Problem requirements: Copy out the material below line for line, changing nothing.

Material for finding displayed items:
....

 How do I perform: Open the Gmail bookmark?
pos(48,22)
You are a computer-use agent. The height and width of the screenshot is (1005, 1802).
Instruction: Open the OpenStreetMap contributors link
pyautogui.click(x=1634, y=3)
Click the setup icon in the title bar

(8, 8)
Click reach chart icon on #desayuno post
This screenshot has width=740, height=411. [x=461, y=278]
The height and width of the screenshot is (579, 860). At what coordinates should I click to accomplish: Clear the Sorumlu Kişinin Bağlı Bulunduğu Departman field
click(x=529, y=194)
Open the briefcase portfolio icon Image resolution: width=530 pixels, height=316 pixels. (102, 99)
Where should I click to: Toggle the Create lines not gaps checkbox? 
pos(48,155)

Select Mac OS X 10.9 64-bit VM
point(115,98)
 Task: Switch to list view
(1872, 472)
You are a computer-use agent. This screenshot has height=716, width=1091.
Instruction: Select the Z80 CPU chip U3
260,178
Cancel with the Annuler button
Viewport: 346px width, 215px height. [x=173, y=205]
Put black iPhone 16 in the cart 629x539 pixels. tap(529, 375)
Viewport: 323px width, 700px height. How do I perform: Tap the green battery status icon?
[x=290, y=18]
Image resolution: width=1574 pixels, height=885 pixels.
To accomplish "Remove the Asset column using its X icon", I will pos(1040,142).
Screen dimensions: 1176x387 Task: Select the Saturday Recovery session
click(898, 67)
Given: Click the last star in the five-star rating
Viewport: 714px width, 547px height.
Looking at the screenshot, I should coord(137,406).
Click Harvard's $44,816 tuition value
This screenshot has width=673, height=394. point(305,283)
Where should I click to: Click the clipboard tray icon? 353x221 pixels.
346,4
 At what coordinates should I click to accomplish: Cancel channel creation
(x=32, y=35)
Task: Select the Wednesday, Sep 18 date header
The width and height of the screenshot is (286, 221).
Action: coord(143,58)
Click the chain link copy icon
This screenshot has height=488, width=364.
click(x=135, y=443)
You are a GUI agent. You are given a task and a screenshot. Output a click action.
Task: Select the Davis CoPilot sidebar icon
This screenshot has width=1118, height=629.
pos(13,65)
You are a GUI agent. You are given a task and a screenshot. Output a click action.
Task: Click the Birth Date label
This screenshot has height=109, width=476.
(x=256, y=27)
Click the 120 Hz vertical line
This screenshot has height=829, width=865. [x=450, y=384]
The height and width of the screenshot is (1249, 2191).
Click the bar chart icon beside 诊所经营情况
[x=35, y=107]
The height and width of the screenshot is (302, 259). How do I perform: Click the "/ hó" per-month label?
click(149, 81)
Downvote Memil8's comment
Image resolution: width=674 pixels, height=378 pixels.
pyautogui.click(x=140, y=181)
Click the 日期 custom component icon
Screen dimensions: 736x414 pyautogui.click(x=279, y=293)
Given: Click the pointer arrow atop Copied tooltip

....

Result of this task:
 How do I perform: Open the Gmail bookmark?
pos(48,22)
You are a computer-use agent. The height and width of the screenshot is (1005, 1802).
Instruction: Open the OpenStreetMap contributors link
pyautogui.click(x=1634, y=3)
Click the setup icon in the title bar

(8, 8)
Click reach chart icon on #desayuno post
This screenshot has width=740, height=411. [x=461, y=278]
The height and width of the screenshot is (579, 860). At what coordinates should I click to accomplish: Clear the Sorumlu Kişinin Bağlı Bulunduğu Departman field
click(x=529, y=194)
Open the briefcase portfolio icon Image resolution: width=530 pixels, height=316 pixels. (102, 99)
Where should I click to: Toggle the Create lines not gaps checkbox? 
pos(48,155)

Select Mac OS X 10.9 64-bit VM
point(115,98)
 Task: Switch to list view
(1872, 472)
You are a computer-use agent. This screenshot has height=716, width=1091.
Instruction: Select the Z80 CPU chip U3
260,178
Cancel with the Annuler button
Viewport: 346px width, 215px height. [x=173, y=205]
Put black iPhone 16 in the cart 629x539 pixels. tap(529, 375)
Viewport: 323px width, 700px height. How do I perform: Tap the green battery status icon?
[x=290, y=18]
Image resolution: width=1574 pixels, height=885 pixels.
To accomplish "Remove the Asset column using its X icon", I will pos(1040,142).
Screen dimensions: 1176x387 Task: Select the Saturday Recovery session
click(898, 67)
Given: Click the last star in the five-star rating
Viewport: 714px width, 547px height.
Looking at the screenshot, I should coord(137,406).
Click Harvard's $44,816 tuition value
This screenshot has width=673, height=394. point(305,283)
Where should I click to: Click the clipboard tray icon? 353x221 pixels.
346,4
 At what coordinates should I click to accomplish: Cancel channel creation
(x=32, y=35)
Task: Select the Wednesday, Sep 18 date header
The width and height of the screenshot is (286, 221).
Action: coord(143,58)
Click the chain link copy icon
This screenshot has height=488, width=364.
click(x=135, y=443)
You are a GUI agent. You are given a task and a screenshot. Output a click action.
Task: Select the Davis CoPilot sidebar icon
This screenshot has width=1118, height=629.
pos(13,65)
You are a GUI agent. You are given a task and a screenshot. Output a click action.
Task: Click the Birth Date label
This screenshot has height=109, width=476.
(x=256, y=27)
Click the 120 Hz vertical line
This screenshot has height=829, width=865. [x=450, y=384]
The height and width of the screenshot is (1249, 2191).
Click the bar chart icon beside 诊所经营情况
[x=35, y=107]
The height and width of the screenshot is (302, 259). How do I perform: Click the "/ hó" per-month label?
click(149, 81)
Downvote Memil8's comment
Image resolution: width=674 pixels, height=378 pixels.
pyautogui.click(x=140, y=181)
Click the 日期 custom component icon
Screen dimensions: 736x414 pyautogui.click(x=279, y=293)
Given: Click the pointer arrow atop Copied tooltip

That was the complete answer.